WHAT THIS TASK INVOLVES. Once the line with "Instruction: Close the" is reached, output it and every line after it, exactly, through the end of the records below. Pictures are skipped.

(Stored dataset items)
● ● ● ●
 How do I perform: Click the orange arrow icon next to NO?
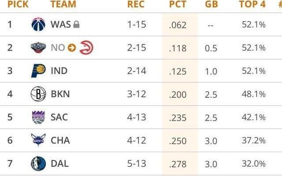(72, 48)
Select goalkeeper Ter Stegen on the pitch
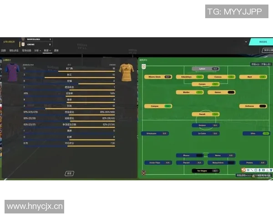This screenshot has height=218, width=273. 202,171
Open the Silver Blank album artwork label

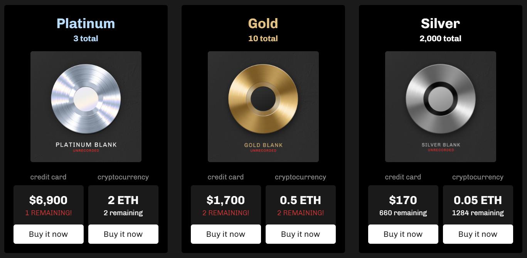coord(441,145)
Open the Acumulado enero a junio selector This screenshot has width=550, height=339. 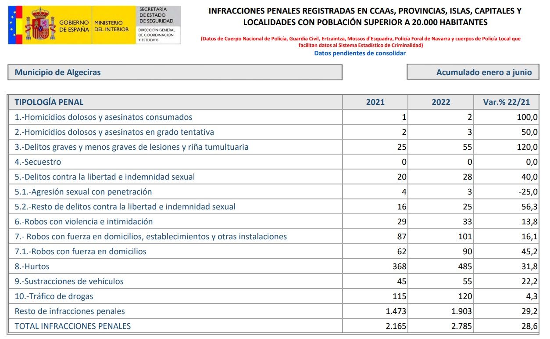(485, 72)
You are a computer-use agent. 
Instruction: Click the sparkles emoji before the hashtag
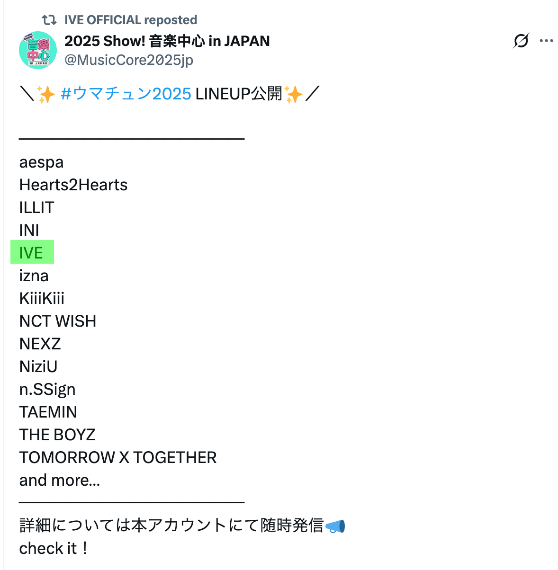(x=46, y=94)
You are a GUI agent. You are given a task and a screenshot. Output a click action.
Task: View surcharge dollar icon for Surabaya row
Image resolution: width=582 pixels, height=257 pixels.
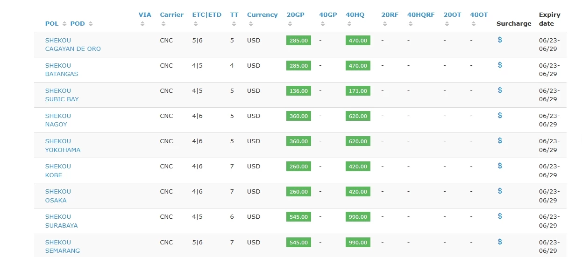point(500,216)
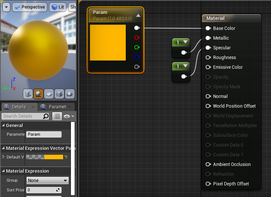This screenshot has height=197, width=271.
Task: Click the orange Default Value color swatch
Action: click(53, 157)
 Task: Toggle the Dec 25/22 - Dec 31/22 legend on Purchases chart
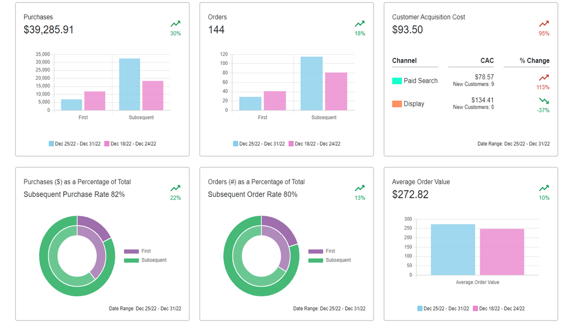pyautogui.click(x=74, y=144)
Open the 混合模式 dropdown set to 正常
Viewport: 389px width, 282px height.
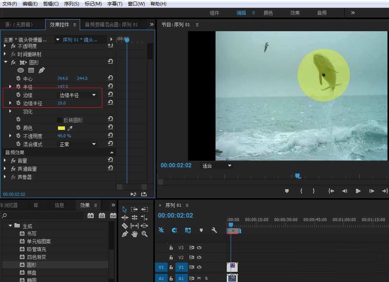click(77, 144)
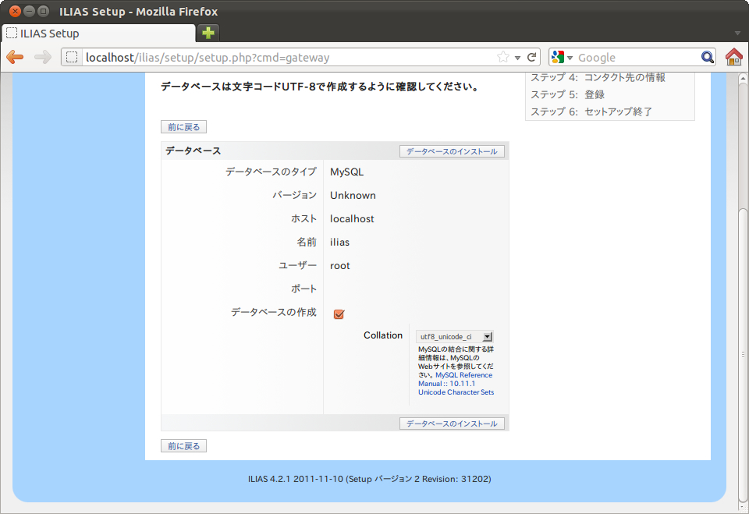
Task: Reload the page with refresh icon
Action: [x=532, y=57]
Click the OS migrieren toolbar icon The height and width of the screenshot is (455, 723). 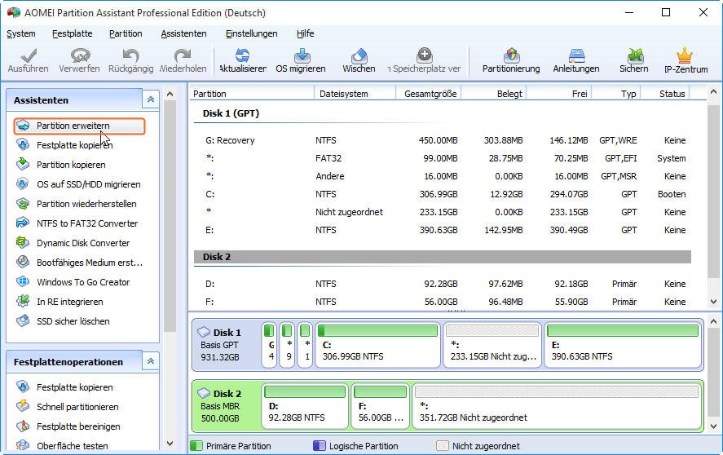[x=300, y=56]
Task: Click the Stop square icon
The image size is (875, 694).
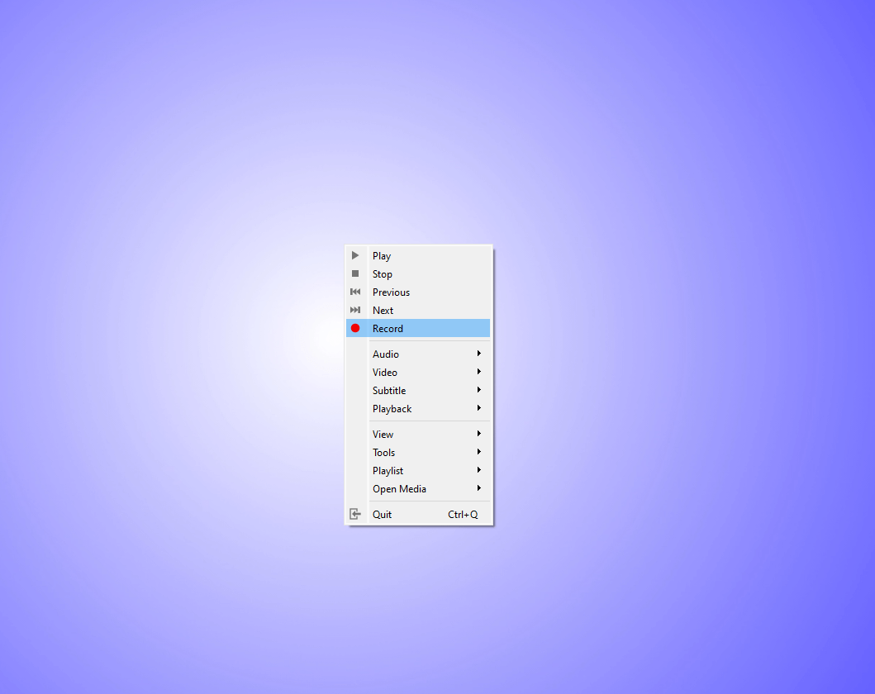Action: click(355, 273)
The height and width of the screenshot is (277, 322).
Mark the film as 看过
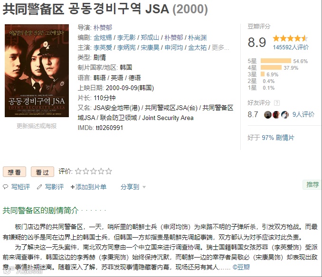pos(42,172)
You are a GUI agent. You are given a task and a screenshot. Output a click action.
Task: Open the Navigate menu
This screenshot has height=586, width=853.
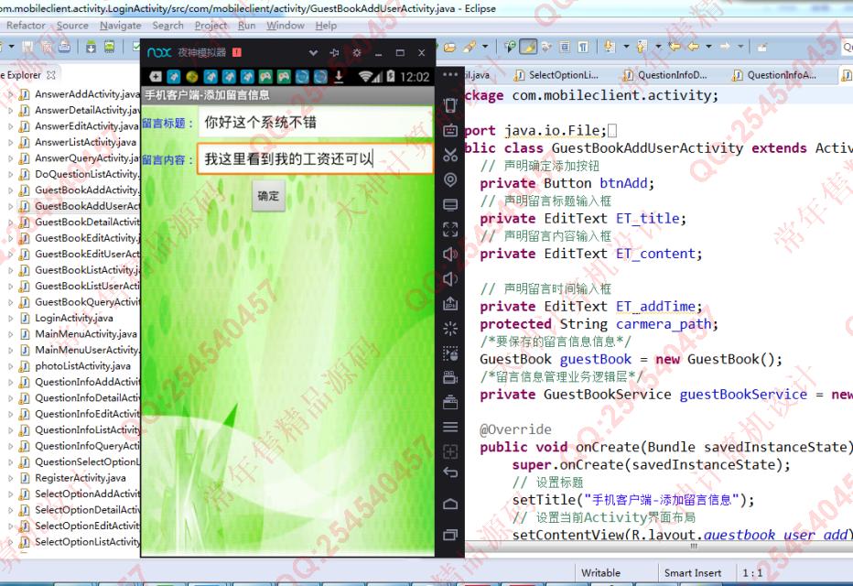click(x=120, y=26)
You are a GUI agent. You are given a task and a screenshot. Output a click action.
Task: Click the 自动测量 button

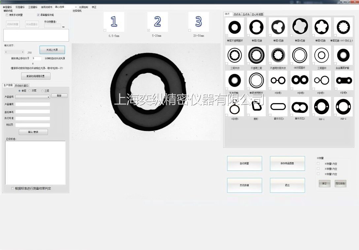(x=244, y=163)
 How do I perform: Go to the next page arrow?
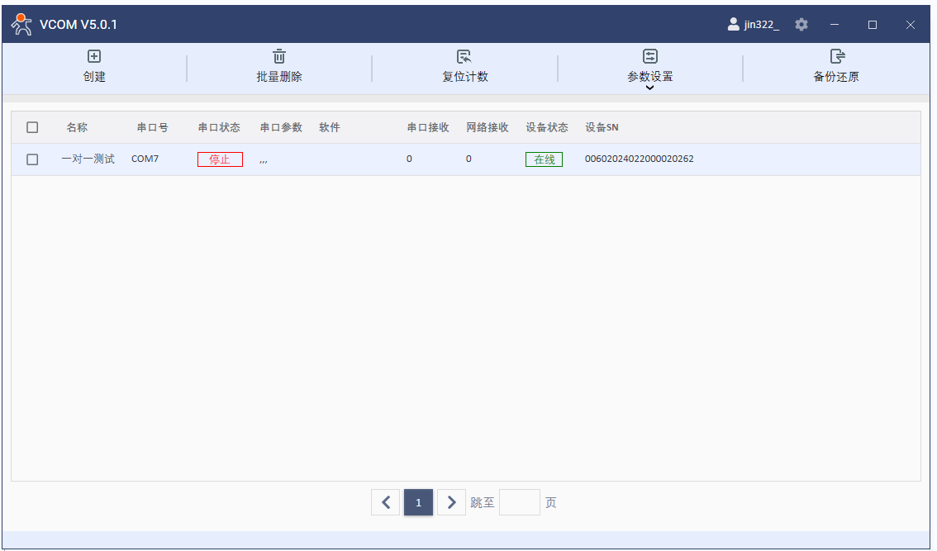pyautogui.click(x=451, y=502)
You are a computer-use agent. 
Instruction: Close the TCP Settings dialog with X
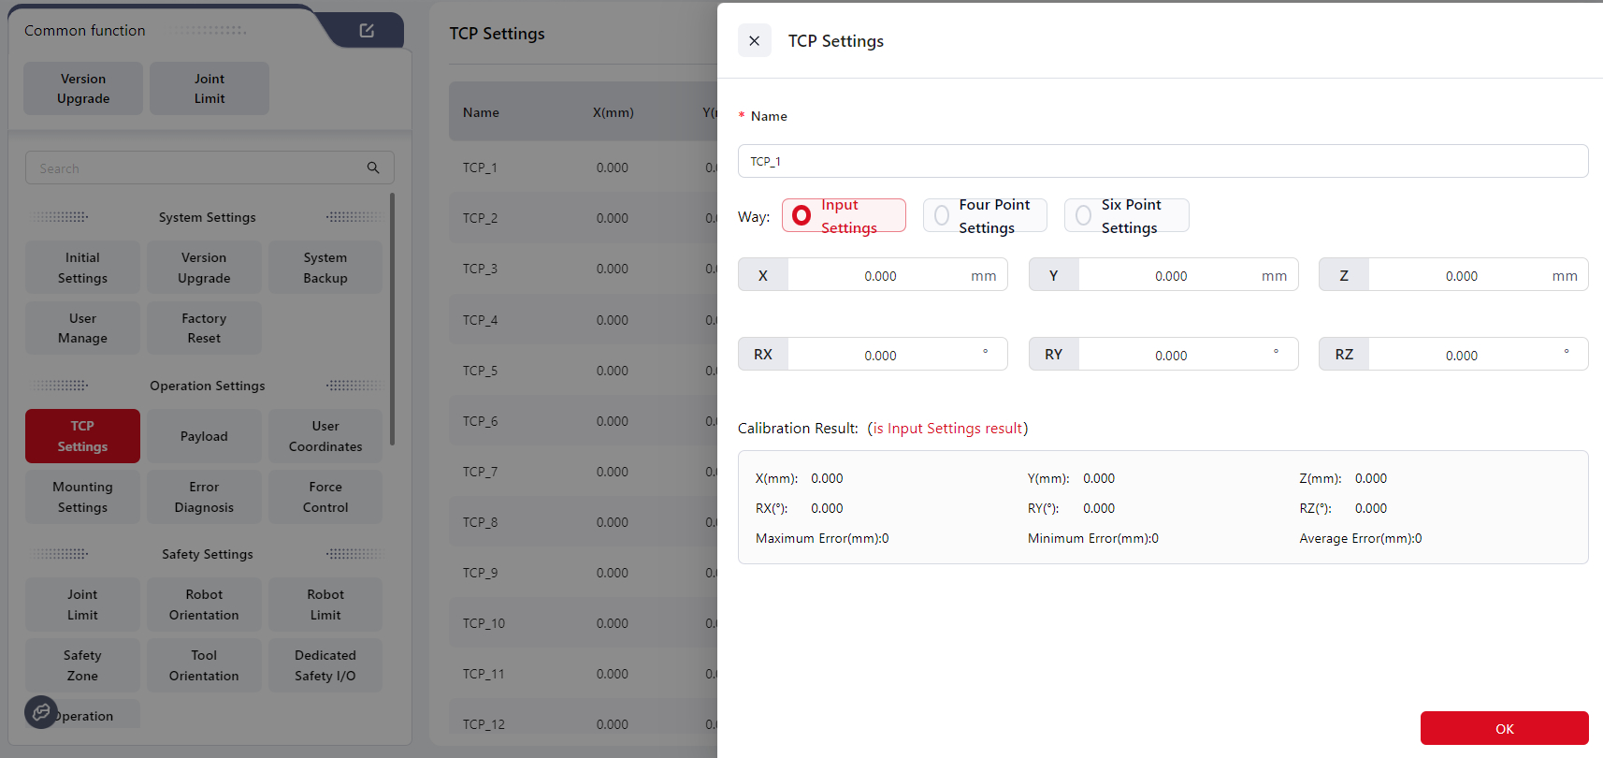[x=754, y=41]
● ● ● ●
ANSWER SPACE.
Instruction: Close the TCP Settings dialog with X
[x=754, y=41]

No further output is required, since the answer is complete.